DATA FOR PROCESSING:
_ _ _ _ _

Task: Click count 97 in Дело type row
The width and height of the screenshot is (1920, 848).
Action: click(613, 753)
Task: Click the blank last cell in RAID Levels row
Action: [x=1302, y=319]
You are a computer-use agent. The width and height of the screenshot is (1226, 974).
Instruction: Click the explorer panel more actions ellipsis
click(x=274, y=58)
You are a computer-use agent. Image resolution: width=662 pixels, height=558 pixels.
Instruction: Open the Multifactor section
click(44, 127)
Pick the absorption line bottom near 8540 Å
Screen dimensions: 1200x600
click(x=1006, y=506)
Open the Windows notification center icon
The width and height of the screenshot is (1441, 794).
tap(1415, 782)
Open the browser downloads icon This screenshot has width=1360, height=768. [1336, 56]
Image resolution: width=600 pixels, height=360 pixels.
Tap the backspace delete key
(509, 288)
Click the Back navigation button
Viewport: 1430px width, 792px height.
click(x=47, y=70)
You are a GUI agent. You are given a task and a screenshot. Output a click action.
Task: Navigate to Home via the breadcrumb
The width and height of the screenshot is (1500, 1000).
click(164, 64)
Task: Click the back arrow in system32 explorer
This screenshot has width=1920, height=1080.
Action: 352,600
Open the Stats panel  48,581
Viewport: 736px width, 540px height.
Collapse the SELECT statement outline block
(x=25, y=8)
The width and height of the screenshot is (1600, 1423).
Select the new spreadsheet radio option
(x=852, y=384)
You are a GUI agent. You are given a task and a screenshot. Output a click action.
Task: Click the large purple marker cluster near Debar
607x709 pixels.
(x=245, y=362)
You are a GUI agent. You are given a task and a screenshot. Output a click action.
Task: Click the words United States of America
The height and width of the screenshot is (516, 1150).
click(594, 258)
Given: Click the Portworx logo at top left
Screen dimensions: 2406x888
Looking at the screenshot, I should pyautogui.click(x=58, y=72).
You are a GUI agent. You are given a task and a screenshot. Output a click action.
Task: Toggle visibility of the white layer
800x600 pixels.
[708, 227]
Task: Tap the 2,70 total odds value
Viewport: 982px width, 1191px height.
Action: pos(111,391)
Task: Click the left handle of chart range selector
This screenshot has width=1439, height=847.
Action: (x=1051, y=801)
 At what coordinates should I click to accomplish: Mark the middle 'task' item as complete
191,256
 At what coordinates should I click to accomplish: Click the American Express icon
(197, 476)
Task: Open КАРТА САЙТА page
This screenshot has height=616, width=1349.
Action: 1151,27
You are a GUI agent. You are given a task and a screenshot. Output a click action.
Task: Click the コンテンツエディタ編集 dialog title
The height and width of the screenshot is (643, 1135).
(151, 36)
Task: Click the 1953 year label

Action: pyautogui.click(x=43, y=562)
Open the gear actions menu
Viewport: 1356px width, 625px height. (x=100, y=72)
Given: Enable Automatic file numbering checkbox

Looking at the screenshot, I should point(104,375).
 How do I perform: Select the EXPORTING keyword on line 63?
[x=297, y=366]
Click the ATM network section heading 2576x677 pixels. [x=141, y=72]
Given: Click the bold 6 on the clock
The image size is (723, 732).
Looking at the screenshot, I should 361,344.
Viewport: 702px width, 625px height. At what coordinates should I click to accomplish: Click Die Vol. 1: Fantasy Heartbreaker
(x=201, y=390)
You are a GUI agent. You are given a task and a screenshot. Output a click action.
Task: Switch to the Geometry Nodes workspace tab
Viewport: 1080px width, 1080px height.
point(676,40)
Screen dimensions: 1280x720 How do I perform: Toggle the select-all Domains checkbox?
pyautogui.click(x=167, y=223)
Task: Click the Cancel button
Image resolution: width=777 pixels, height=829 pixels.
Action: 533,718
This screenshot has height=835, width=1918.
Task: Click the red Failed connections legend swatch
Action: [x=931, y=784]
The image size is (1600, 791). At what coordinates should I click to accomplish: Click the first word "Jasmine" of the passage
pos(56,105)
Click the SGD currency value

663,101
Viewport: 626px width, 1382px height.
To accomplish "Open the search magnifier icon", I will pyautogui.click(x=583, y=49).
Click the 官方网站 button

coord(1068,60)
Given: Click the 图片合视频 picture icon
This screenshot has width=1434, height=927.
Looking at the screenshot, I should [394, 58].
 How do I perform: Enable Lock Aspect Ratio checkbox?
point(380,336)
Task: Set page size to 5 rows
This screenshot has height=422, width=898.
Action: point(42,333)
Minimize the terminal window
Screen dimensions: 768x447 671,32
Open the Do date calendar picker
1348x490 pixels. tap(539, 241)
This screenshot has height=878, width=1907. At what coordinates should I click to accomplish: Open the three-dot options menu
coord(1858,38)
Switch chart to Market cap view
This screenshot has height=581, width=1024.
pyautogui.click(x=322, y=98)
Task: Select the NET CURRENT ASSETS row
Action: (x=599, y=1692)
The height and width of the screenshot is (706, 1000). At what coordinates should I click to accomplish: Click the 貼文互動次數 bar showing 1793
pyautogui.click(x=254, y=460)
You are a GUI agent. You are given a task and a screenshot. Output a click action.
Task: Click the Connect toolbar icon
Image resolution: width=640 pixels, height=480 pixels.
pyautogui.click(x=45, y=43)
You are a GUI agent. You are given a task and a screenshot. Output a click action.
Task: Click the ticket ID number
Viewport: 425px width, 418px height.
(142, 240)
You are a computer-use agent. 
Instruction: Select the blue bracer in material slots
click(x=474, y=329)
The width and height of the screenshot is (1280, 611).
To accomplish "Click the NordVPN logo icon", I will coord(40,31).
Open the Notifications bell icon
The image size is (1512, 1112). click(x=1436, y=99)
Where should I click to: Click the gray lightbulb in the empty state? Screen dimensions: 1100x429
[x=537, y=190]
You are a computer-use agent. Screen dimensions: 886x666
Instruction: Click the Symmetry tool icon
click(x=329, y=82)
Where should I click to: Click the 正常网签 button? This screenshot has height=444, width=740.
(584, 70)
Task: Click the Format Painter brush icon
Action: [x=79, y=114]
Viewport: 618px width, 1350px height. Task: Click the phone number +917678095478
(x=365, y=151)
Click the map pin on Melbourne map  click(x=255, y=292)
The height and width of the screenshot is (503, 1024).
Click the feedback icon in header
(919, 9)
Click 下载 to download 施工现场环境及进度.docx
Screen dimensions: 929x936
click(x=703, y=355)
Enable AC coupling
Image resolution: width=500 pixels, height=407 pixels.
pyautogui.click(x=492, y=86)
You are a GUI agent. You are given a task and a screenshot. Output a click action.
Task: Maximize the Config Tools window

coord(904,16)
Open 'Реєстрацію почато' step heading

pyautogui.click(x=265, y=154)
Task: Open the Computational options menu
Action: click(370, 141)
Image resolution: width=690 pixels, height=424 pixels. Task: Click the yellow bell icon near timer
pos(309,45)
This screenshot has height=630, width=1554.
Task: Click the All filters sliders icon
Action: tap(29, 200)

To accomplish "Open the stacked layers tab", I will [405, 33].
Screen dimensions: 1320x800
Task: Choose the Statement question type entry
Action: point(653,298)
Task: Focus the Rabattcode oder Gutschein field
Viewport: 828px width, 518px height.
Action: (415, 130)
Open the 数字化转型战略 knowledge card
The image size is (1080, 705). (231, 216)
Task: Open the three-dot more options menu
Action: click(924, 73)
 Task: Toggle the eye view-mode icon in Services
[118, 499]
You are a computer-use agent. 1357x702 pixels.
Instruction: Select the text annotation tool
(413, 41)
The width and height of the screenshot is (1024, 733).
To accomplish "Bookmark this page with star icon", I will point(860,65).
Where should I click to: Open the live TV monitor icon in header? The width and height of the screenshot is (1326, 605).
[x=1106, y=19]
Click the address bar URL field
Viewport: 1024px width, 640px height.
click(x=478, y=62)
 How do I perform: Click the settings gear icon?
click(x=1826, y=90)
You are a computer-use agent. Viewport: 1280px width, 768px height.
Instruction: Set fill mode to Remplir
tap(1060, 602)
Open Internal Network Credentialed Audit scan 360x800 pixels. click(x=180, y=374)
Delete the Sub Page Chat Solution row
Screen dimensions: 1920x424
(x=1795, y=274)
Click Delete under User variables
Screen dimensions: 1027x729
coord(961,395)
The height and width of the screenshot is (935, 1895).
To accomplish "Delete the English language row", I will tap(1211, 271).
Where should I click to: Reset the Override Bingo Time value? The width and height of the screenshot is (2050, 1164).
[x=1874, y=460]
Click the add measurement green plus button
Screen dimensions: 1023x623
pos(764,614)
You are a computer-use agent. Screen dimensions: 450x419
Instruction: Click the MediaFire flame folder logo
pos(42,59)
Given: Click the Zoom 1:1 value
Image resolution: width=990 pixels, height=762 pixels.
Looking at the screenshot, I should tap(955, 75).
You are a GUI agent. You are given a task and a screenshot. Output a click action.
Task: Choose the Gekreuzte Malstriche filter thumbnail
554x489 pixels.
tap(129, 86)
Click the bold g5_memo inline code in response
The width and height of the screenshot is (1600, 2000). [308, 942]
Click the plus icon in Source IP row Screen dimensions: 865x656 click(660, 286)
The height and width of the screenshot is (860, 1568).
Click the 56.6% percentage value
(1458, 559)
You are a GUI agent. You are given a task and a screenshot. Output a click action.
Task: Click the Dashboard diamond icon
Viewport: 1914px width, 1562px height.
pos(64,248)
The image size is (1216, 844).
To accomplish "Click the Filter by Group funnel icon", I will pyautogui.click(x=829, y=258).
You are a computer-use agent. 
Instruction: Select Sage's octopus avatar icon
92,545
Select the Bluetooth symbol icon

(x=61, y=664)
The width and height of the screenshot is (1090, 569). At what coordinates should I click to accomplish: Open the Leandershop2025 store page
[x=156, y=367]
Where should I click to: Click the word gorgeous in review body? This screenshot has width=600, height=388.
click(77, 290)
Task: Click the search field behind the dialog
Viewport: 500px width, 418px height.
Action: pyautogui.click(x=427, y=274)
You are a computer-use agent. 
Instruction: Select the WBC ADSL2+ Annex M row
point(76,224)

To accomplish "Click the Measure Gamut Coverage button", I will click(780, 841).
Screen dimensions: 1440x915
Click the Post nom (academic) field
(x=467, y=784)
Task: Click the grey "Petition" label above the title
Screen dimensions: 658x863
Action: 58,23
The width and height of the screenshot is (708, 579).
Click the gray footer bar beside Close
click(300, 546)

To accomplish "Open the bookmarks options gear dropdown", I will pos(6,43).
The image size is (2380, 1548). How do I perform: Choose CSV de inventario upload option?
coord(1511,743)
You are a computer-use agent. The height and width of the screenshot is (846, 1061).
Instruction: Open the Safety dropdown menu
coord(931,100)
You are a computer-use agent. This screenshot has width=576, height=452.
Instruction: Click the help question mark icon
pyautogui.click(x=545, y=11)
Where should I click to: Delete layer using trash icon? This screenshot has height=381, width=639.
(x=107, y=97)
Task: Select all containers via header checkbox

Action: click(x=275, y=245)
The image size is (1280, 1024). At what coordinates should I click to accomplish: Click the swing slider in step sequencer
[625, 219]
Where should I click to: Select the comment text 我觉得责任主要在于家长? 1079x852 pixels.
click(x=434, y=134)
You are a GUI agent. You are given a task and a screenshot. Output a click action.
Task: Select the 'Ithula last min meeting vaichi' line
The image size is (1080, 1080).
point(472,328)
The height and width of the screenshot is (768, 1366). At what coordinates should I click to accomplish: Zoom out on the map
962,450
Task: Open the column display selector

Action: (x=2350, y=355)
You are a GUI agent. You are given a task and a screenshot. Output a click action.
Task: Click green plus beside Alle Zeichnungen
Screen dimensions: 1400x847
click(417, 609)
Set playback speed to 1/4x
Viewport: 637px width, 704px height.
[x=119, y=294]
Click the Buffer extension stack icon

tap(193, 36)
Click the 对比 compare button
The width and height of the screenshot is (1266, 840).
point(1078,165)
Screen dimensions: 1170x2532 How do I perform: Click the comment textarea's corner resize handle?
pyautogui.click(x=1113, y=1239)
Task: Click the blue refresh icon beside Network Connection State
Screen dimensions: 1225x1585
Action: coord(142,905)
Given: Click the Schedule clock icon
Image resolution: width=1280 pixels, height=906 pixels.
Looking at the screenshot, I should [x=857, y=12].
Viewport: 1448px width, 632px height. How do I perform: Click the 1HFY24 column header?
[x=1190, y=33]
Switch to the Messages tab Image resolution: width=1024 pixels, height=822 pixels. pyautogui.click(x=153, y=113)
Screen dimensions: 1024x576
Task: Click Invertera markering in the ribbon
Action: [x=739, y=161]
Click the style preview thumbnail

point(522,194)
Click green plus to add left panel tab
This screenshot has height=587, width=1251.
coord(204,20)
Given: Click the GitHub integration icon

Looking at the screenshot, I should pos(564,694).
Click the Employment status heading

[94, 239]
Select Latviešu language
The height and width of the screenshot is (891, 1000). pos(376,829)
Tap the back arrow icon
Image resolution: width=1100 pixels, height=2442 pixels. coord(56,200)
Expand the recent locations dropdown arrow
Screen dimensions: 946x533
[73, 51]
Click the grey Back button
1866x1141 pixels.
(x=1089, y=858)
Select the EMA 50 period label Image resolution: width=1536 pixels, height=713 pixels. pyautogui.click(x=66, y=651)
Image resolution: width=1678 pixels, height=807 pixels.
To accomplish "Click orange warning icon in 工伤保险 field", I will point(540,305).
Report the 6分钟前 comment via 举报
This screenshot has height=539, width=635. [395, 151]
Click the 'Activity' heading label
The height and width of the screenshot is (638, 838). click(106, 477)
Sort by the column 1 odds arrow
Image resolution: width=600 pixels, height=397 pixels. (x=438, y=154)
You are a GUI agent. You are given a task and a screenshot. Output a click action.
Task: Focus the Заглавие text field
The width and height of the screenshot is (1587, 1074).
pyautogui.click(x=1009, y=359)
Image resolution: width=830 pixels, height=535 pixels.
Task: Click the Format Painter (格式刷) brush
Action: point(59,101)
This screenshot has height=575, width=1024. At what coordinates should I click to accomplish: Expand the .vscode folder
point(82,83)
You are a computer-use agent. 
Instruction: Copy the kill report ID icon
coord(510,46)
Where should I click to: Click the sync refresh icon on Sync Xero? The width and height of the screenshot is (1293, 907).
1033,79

_ _ _ _ _

PROBLEM TO WORK ON: Review the preceding data and report every line that includes the string "plus".

SOLUTION TO THIS PROBLEM:
Click the add measurement green plus button
Click the plus icon in Source IP row Screen dimensions: 865x656 click(660, 286)
Task: Click green plus beside Alle Zeichnungen
Click green plus to add left panel tab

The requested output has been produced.